**Alıştırmalar**
- A) Teknoloji ve kuşaklar üzerine olan yazıda, başlık hariç her cümlenin ilk kelimesini sırayla yazın.
- B) Teknoloji ve kuşaklar üzerine olan yazıda "Mucizelerle Yeniden" sözleriyle açılıp "tutmaya devam ediyor." sözleriyle kapanan bölümü, "teknoloji" yerine "bilim" koyarak değiştirin.
##### Metinden Bölüm #####
Mucizelerle Yeniden
Yazın en sıkıntılı aylarına girmeye az kaldı, ısının ve nemin bizi yarı oksitleyip yarı buharlaştırması sonucu neye evrileceğimizi ben de bilmiyorum. Neyse ki teknoloji genişleyen zekasıyla hala hayatı çekilir halde tutmaya devam ediyor.
Genç neslin dijital hayata doğmuş olması benim jenerasyonumun işini epeyce zorlasa da döküle döküle yetişmeye çalışıyoruz peşlerinden. Sürekli sorularımızla onların tahammül sınırlarını nereye kadar zorlarız bilemem artık. Tek bildiğim bu işin peşini asla bırakmamamız gerektiği. Eskiden beri korkulan Ele güne muhtaç olmamak” anlayışının yaş ortalaması da oldukça düşerek “Çoluğa çocuğa muhtaç olmayalıma” dönüştü.
##### Seçilmiş Kayıtlar #####
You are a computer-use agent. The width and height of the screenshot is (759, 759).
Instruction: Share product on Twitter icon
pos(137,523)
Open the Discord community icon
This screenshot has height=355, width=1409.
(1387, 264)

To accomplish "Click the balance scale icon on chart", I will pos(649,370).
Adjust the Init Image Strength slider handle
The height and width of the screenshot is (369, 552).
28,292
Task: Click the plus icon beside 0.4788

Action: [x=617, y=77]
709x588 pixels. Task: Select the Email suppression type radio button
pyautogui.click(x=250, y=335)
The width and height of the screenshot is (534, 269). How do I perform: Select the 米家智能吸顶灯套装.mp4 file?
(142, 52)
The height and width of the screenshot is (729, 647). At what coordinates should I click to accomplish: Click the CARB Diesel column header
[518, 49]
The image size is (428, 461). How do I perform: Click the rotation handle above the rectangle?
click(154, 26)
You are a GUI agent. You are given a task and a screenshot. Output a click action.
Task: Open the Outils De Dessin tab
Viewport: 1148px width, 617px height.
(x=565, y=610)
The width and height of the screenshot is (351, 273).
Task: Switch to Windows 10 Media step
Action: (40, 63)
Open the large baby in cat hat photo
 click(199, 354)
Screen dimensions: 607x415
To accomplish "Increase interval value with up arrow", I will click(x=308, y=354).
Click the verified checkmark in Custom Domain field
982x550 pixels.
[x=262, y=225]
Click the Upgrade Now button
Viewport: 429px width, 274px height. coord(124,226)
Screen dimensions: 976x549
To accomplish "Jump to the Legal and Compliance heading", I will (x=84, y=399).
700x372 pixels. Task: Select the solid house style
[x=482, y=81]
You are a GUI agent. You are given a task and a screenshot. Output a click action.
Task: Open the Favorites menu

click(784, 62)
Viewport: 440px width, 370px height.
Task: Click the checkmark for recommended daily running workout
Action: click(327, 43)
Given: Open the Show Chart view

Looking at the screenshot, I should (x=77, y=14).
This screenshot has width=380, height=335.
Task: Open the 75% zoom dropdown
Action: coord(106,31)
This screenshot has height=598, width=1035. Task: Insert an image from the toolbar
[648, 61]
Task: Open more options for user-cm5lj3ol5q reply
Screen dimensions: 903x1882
#####
**Sırayla Çözümler**
- A) Yazın, Neyse, Genç, Sürekli, Tek, Eskiden

- B)
Mucizelerle Yeniden
Yazın en sıkıntılı aylarına girmeye az kaldı, ısının ve nemin bizi yarı oksitleyip yarı buharlaştırması sonucu neye evrileceğimizi ben de bilmiyorum. Neyse ki bilim genişleyen zekasıyla hala hayatı çekilir halde tutmaya devam ediyor.